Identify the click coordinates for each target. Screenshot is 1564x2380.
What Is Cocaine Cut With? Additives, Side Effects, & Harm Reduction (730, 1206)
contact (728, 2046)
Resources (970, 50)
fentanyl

Exercise brief: Nothing in the records above may differ in your copy; retype them in full.

Task result:
Identify the click coordinates for each target. Screenshot is 1564x2380.
What Is Cocaine Cut With? Additives, Side Effects, & Harm Reduction (730, 1206)
contact (728, 2046)
Resources (970, 50)
fentanyl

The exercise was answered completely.